Nope my Juno 60 was *mint*. I sold it to the lead singer in a fairly high profile UK band a year or so ago for £1000 so obviously it was in very good condition.

I'm not saying it's a bad keybed at all, I just prefer the JX-3P/Juno 106 style (and latterly the Juno 2/D-50 style which is similar but has key weights and velocity/A/T). For me they feel smoother to play on as the action is a touch softer and not so on/off.

The juno 60 suffers from intermittent stuck notes or double triggering because the leaf switch on metal bar system is a bit dodgy at times (esp 30 years later). I fully refurb all my synths and that had to be sorted, but it can become a problem at any time if the contacts oxidise again.

Ergonomically, while there wasn't a lot in it (vs the 106) I found the keys a touch more clattery on the 60 due to the lack of rubber dampening provided by the cups, it felt very mechanical by comparison.
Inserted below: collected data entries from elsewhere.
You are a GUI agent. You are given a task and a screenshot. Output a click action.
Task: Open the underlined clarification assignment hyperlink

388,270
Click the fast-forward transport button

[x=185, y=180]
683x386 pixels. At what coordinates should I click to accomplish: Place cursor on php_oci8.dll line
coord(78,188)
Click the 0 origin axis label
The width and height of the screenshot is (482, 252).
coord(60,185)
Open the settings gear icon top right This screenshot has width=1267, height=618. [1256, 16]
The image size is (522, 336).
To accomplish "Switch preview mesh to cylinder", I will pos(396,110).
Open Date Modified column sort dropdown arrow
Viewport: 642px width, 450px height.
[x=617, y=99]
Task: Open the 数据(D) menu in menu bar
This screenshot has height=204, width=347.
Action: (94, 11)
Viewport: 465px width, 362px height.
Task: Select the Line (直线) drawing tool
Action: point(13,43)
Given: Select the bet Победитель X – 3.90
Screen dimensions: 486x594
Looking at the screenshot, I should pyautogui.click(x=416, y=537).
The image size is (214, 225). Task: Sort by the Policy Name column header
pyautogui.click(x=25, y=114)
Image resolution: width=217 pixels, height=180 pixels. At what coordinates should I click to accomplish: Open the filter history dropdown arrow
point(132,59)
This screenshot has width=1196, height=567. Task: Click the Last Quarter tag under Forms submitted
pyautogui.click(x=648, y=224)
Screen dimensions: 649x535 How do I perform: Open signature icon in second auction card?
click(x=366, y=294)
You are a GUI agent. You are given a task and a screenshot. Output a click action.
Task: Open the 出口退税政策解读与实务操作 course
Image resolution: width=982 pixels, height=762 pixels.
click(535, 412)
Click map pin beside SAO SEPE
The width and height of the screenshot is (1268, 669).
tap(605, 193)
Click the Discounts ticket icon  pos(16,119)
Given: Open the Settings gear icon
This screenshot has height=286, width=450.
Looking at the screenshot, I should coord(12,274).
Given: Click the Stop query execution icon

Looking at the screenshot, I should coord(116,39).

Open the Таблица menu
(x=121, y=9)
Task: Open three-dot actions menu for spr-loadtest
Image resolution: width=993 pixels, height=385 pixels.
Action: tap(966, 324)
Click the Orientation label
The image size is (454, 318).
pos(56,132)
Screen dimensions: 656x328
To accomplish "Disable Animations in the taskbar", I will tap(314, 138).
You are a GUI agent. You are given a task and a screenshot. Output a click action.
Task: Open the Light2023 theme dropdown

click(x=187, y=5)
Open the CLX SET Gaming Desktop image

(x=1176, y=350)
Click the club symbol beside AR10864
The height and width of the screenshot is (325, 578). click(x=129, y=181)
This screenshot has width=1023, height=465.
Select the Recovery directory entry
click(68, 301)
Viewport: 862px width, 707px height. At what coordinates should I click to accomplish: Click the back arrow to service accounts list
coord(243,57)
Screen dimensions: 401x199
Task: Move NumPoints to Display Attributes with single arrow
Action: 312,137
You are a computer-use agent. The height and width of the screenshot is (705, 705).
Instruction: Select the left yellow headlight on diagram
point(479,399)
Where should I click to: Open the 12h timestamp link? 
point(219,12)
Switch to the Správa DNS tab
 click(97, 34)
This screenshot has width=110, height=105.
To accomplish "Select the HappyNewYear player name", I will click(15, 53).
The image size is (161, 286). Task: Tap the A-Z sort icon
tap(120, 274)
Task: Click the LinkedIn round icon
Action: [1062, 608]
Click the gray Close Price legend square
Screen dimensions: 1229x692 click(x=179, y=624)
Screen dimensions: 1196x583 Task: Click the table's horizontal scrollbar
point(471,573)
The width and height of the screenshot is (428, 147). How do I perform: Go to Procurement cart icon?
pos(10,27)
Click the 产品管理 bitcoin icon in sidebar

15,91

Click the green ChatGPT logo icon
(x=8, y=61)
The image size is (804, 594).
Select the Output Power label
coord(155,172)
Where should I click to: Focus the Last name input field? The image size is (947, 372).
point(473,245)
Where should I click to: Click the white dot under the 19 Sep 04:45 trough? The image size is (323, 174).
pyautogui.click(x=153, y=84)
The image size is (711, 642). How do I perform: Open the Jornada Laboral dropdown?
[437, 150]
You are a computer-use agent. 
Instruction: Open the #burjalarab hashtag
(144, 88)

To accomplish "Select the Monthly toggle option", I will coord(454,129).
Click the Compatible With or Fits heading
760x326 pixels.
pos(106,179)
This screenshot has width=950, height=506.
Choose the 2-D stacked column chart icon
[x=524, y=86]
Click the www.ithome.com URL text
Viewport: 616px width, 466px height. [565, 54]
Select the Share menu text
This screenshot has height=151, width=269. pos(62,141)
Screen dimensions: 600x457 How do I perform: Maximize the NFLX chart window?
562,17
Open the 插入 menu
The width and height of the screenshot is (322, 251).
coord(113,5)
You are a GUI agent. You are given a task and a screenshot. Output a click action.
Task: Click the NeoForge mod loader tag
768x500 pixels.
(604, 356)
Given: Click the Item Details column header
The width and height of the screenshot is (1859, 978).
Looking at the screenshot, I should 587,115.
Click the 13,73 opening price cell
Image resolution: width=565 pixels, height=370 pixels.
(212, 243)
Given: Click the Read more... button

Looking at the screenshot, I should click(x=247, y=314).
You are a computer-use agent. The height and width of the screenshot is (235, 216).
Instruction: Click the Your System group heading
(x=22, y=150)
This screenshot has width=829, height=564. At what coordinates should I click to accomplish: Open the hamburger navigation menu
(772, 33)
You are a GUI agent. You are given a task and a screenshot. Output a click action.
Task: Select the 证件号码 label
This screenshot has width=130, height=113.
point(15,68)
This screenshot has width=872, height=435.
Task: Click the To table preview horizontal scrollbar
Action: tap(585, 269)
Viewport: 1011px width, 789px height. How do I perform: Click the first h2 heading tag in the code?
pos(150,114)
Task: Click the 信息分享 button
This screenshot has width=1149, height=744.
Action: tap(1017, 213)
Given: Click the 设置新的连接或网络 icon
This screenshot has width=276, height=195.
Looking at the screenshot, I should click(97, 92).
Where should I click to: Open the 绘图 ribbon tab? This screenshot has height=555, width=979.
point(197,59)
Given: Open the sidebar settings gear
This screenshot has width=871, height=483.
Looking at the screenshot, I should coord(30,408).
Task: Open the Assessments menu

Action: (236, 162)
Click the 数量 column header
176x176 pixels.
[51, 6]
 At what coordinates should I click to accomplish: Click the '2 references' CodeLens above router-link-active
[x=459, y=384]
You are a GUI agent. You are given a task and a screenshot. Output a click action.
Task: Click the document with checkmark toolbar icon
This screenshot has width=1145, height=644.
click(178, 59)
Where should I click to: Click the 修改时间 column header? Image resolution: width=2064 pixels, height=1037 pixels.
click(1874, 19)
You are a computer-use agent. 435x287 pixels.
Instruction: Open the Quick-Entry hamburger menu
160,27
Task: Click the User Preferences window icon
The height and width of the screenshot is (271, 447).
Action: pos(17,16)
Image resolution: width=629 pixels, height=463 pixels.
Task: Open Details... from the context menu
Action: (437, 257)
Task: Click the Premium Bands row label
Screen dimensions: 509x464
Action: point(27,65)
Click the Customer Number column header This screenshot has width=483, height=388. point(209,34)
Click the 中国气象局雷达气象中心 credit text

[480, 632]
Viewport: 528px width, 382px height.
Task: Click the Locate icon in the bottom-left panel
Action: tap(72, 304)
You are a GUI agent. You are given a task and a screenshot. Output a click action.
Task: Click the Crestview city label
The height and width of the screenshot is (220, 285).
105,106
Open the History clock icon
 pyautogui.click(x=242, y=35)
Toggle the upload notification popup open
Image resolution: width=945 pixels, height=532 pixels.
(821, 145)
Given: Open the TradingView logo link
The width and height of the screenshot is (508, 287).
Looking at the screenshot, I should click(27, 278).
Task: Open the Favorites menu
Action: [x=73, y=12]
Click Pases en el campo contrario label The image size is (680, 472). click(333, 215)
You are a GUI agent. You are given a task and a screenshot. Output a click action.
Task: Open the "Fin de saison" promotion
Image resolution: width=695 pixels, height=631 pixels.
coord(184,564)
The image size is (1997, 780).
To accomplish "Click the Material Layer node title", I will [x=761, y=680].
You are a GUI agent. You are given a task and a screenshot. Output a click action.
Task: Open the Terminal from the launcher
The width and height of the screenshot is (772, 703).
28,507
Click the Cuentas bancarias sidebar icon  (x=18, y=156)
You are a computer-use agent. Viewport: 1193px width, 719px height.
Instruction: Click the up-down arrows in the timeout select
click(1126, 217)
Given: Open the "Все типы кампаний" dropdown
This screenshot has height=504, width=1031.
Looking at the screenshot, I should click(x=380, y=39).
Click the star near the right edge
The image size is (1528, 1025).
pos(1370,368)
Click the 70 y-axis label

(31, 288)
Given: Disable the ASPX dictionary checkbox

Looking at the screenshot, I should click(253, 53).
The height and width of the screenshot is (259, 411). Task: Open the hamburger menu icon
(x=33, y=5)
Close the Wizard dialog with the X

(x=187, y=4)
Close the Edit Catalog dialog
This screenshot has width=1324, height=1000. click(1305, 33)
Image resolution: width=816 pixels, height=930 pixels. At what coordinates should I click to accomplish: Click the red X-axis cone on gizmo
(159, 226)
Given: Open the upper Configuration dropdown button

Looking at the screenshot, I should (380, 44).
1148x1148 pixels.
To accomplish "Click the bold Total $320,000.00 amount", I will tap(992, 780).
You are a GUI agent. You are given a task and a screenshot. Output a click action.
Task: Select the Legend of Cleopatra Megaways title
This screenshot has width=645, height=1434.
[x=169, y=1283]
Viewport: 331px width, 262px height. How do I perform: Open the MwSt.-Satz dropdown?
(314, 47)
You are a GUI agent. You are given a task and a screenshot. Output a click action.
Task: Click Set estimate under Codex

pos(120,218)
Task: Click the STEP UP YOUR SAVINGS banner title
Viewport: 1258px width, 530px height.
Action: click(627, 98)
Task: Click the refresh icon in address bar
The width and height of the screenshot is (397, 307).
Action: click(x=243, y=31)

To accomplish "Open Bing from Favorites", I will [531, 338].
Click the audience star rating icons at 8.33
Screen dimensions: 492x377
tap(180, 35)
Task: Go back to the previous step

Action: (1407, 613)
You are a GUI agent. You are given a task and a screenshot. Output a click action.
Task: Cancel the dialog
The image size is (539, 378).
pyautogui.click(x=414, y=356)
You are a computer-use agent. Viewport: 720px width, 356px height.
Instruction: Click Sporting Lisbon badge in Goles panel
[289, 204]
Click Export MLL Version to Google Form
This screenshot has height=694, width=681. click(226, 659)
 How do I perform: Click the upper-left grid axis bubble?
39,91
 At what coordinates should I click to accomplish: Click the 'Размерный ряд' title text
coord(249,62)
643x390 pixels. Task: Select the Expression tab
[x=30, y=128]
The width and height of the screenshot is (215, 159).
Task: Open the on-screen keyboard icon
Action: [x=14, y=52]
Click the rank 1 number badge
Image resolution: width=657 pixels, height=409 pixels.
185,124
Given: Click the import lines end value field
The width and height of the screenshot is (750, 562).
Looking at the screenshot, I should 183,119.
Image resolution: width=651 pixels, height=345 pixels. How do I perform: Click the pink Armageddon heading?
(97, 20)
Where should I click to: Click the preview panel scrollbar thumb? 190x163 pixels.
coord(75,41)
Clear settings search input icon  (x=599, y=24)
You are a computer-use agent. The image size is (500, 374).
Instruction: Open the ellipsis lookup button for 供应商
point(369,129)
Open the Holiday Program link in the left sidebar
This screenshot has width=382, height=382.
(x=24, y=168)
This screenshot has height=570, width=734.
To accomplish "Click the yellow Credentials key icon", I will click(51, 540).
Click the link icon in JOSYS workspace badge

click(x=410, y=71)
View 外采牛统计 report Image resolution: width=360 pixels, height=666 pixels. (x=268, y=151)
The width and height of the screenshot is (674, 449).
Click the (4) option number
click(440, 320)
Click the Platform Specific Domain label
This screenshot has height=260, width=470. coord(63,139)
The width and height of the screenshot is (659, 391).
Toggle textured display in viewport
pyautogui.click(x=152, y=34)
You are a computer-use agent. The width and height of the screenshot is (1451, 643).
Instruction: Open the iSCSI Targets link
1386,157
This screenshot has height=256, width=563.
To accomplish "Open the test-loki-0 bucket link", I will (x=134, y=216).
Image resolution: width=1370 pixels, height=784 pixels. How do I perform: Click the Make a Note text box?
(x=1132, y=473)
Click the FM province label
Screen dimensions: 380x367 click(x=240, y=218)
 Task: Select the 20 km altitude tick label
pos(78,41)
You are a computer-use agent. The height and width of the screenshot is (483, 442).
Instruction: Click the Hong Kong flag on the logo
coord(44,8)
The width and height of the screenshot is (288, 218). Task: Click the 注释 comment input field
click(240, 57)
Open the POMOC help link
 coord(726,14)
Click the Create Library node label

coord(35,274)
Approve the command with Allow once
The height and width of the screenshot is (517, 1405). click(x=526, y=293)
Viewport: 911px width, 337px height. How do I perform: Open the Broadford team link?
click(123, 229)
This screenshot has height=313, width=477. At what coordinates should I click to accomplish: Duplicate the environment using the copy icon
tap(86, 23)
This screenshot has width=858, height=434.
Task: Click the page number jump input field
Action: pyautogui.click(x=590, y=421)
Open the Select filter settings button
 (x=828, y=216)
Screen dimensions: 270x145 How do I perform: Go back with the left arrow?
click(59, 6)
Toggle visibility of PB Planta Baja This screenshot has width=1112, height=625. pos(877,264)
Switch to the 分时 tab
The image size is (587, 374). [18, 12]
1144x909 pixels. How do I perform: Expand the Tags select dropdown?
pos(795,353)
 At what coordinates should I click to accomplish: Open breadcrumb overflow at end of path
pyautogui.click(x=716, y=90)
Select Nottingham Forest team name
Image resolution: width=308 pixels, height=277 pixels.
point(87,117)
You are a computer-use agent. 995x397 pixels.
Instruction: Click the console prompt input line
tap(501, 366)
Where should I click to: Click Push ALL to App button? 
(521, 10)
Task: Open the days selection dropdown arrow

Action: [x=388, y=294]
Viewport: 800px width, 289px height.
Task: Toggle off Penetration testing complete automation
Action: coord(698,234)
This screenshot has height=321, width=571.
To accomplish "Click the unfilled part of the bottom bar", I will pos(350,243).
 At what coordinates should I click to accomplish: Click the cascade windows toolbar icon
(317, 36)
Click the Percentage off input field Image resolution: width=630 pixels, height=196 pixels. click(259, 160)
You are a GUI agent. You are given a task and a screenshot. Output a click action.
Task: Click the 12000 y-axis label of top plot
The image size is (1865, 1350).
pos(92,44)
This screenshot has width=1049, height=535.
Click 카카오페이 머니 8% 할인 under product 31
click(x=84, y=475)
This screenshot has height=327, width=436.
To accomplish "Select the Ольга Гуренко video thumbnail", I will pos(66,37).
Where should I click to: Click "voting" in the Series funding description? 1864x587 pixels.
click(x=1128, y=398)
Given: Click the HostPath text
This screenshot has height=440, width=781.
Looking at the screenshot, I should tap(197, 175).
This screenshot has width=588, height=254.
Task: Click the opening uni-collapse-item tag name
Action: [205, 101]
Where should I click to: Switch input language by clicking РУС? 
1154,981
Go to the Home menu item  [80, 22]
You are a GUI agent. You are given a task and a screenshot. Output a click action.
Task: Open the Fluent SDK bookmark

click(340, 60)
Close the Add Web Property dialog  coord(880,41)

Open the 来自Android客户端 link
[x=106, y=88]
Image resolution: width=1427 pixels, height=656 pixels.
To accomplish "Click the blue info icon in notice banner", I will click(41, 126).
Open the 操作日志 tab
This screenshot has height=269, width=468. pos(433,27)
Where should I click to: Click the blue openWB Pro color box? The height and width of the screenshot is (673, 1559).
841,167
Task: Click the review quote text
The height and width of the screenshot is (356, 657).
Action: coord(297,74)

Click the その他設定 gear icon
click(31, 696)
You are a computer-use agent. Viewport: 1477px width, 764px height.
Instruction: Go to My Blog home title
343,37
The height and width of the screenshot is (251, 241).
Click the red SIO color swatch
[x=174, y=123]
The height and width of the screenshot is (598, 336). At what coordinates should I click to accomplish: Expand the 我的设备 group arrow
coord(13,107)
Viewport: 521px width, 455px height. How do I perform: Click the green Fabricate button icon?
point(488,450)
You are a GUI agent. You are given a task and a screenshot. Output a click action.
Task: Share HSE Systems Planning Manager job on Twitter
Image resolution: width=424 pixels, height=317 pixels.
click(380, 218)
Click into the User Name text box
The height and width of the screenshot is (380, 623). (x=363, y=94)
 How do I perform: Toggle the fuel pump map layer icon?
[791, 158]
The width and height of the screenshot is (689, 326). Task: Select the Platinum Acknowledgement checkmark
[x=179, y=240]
I just felt the later keybed was softer in a good way, more inviting to play but no it's not night and day as they are the exact same keys other than the system/action.

Juno 60 still has a great keybed vs many of its contemporaries from the day, I just personally prefer the slightly quieter, softer and more modern feel of the keys from the 3P/106 onwards, they also give a touch more resistance to being pressed which feels nice and again feels more playable than the "on/off" action of the early keybeds.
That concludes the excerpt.